2d classification becomes very very slow in the last iteration

particles: 2,300,000
Number of 2D classes: 100
GPU: 8 X 2080ti
use ssd: yes

From cycle 1 to cycle 19, each cycle use about 4~5 minute, but for the last cycle, 3 hours past but the job is still running.
Does anyone know why? And how to speed up the job?

Hi @dingwei,

The final iteration of 2D classification by default will process the full set of particles input to the job (2.3M here) whereas each other iteration will process a much smaller subset, equal to the number of 2D classes multiplied by the “batchsize per class” parameter. By default the batchsize per class is 100, so each iteration was only processing 10,000 particles out of the full 2.3M – which explains why the last iteration was a few orders of magnitude slower. You can turn off the final full dataset iteration by setting the “Number of final full iterations” parameter to 0, however, here it will result in most of your dataset not being seen during the 2D classification, which is probably not desirable. If you have multiple GPUs available, another workaround to speed it up would be to use the Particle Sets Tool job to manually split your particle stack into batches, and run separate 2D classifications on each batch. Then you can use Select 2D and combine the good classes from both jobs, and re-run a 2D classification on the “good” particle stack.

Best,
Michael

1 Like

Thank you very much for your detail explanation. I will try to split my particles and rerun the job!
Best!
Wei

1 Like

Hi @mmclean - one query about this - in the initial iterations, is each subset randomly chosen and unique? So if I have 20 initial iterations each seeing 10000 particles, has the classification “seen” 200k particles? Or are the randomly chosen subsets overlapping with one another?

Hey @olibclarke,

The order of the particle stack is first randomized at the start of the job, and then its looped through sequentially in batches with no overlap (unless you reach the end of the stack, in which case all particles have been seen, and it will roll around back to the start batch). So yes – all particles should be seen once before any are seen twice.

Best,
Michael

2 Likes

Ok - so in that case, is there an advantage in doing a final full iteration if all particles have been seen at least once in the initial iterations?

(I’m thinking specifically about cases with low SNR particles where we often perform more initial iterations with larger batch sizes)

In general the biggest benefit is probably in the classification accuracy – the particles that were seen in the first 1-5 iterations were probably classified rather poorly, since the classes often haven’t converged at that stage. Seeing all particles at the end will make sure that each particle is classified against the current best reference, which is likely important if you are using 2D class to filter junk.

Best,
Michael

3 Likes

Hi @mmclean - if this is the case then I’m not sure the numbers (“particles classified”) reported by Live are correct. I just ran a streaming refinement with Live using 180 classes, batchsize 400, and 40 iterations. In this case the number of particles classified should be ~2.8M, right? But it only reports 720k particles as having been classified.

Hey @olibclarke,

The logic in streaming 2D classification is substantially different from that in standard 2D classification partially because we’re continually checking for new particles. If you could send us a screenshot of the sidebar on the live session (including the 2D class stats and also the number of extracted particles) where you’re seeing this discrepancy we can help investigate further.

Best,
Michael

- Information:

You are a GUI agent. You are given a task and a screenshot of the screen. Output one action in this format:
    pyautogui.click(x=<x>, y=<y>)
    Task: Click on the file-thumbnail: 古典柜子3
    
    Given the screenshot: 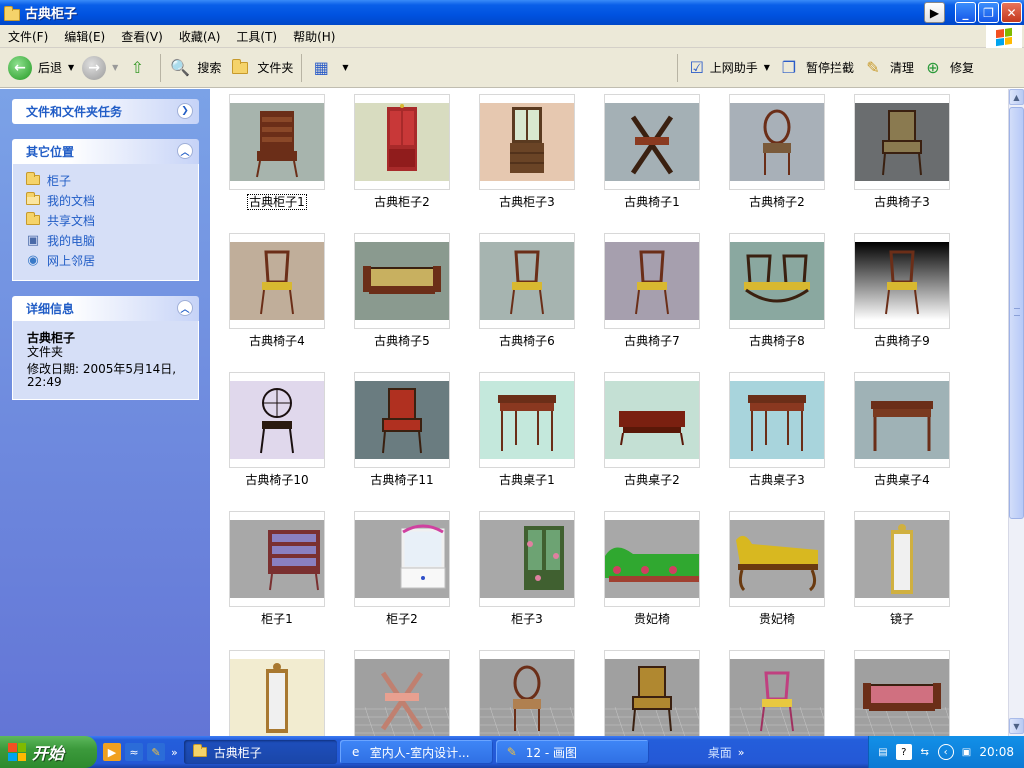 What is the action you would take?
    pyautogui.click(x=532, y=154)
    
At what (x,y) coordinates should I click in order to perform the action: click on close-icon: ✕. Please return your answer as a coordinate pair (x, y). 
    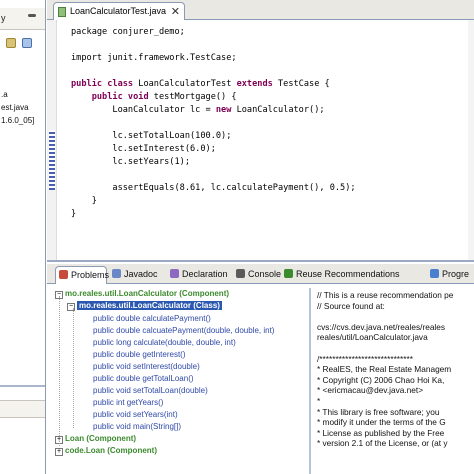
    Looking at the image, I should click on (176, 12).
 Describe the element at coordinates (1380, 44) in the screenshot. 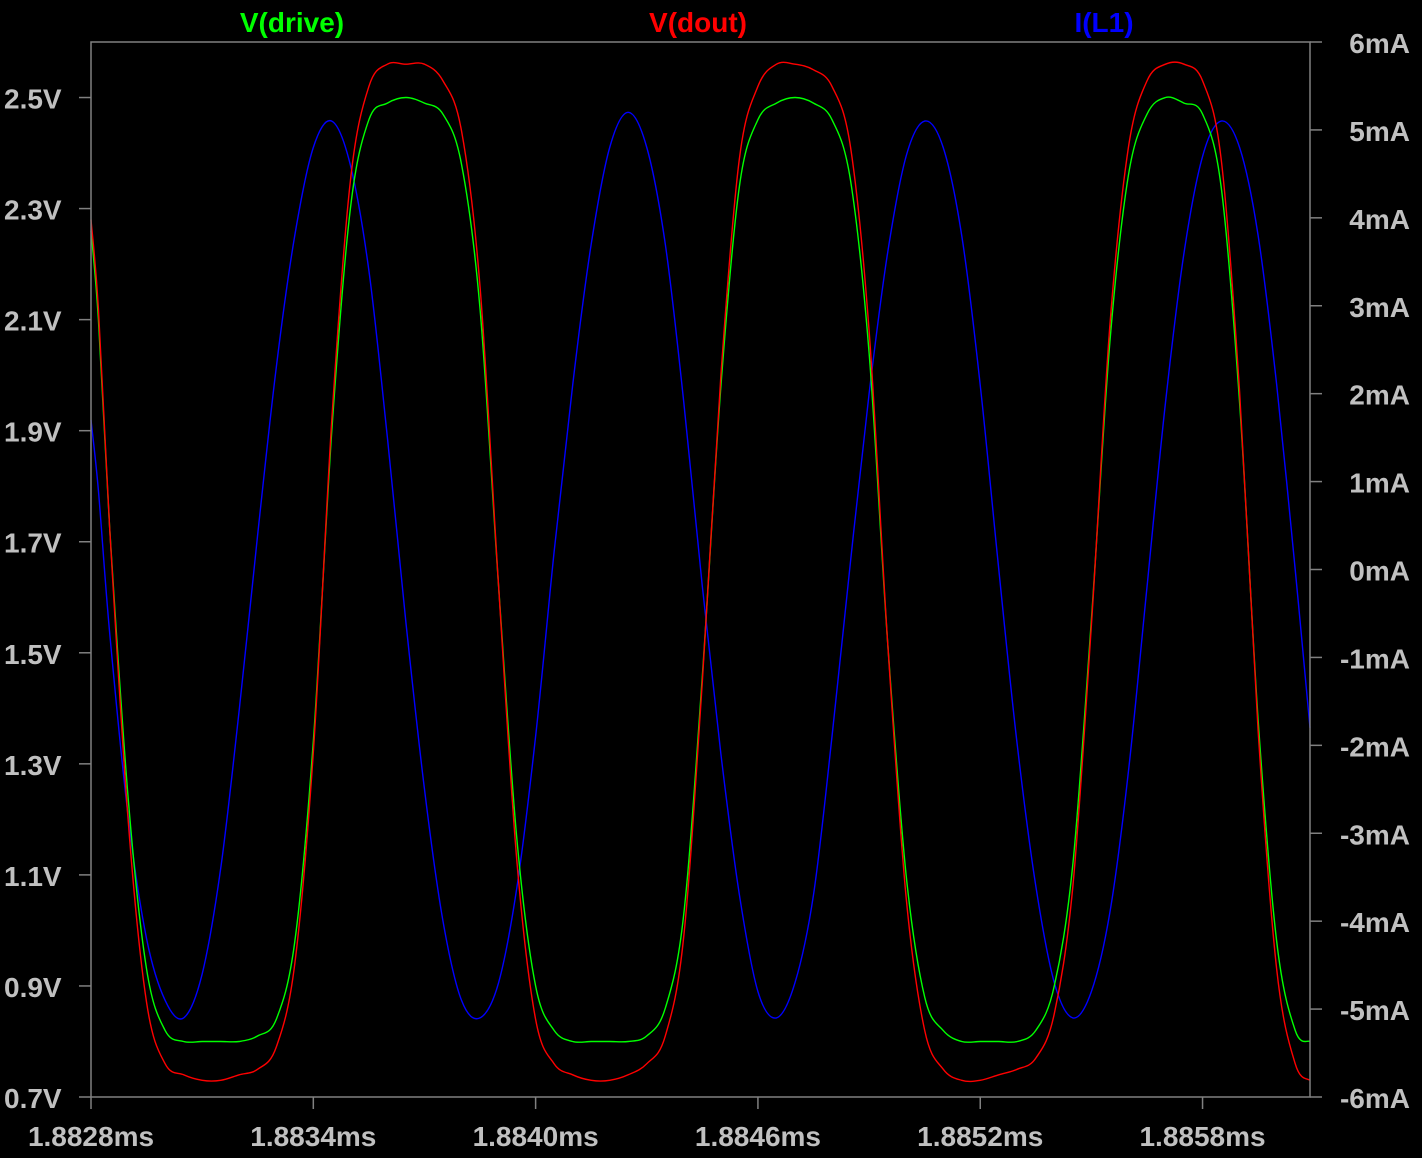

I see `right-y-tick-label: 6mA` at that location.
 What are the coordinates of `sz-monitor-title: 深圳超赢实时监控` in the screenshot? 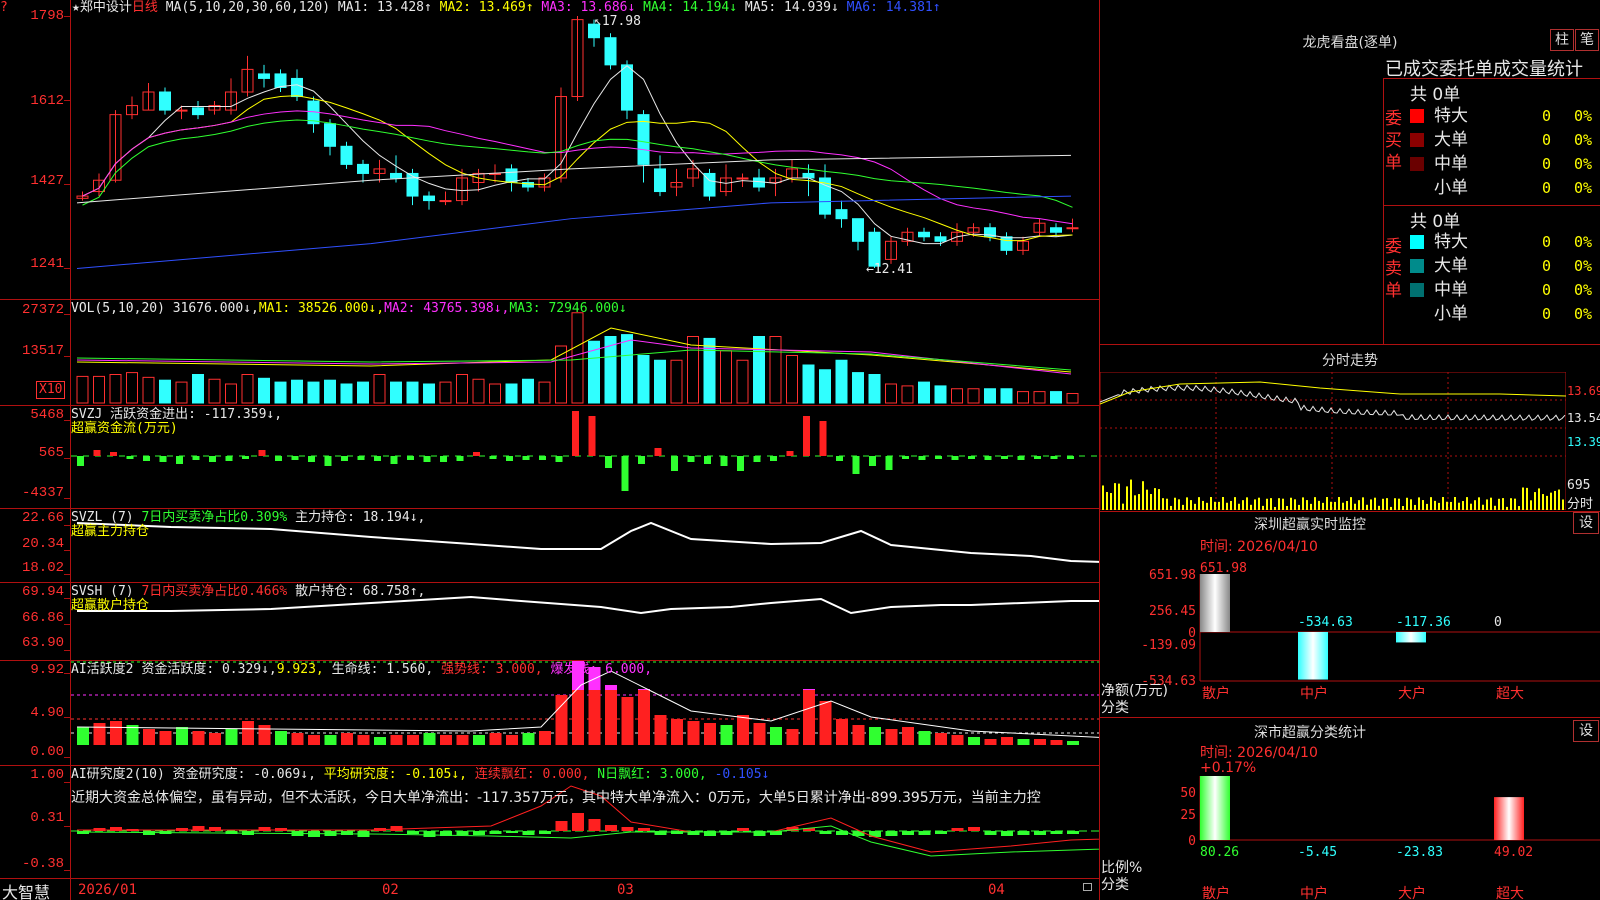 It's located at (1310, 525).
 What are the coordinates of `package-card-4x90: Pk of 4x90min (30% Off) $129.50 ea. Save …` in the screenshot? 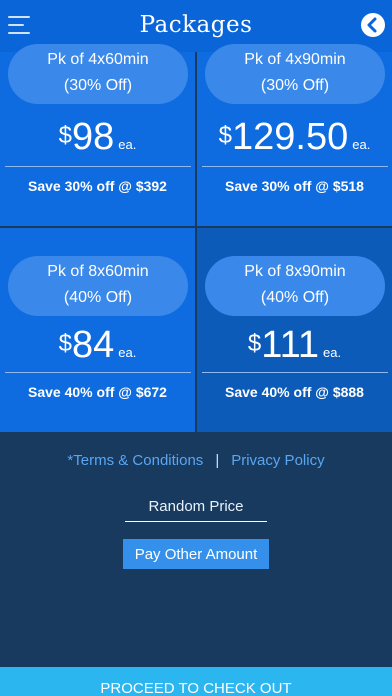 It's located at (294, 135).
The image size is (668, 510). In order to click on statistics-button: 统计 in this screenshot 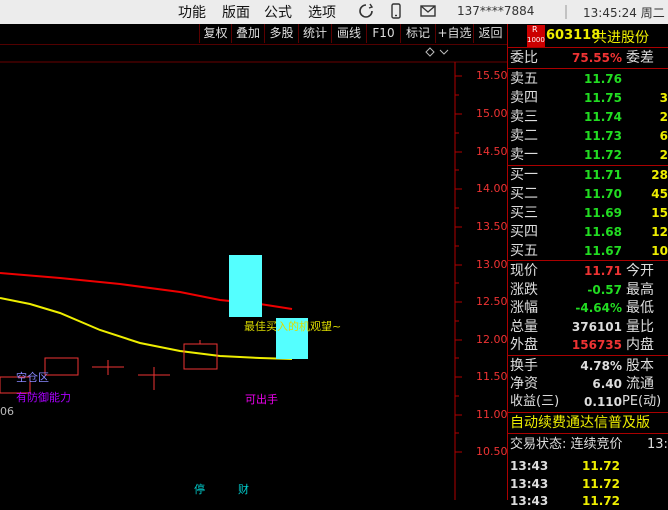, I will do `click(314, 34)`.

- Task description:
From the 2D classification thread, reproduce word for word the passage that begins at the words "2d classification becomes" and stops after "is still running.". Rely only on the 2D classification thread, not on the records.

- Solution for this problem:
2d classification becomes very very slow in the last iteration

particles: 2,300,000
Number of 2D classes: 100
GPU: 8 X 2080ti
use ssd: yes

From cycle 1 to cycle 19, each cycle use about 4~5 minute, but for the last cycle, 3 hours past but the job is still running.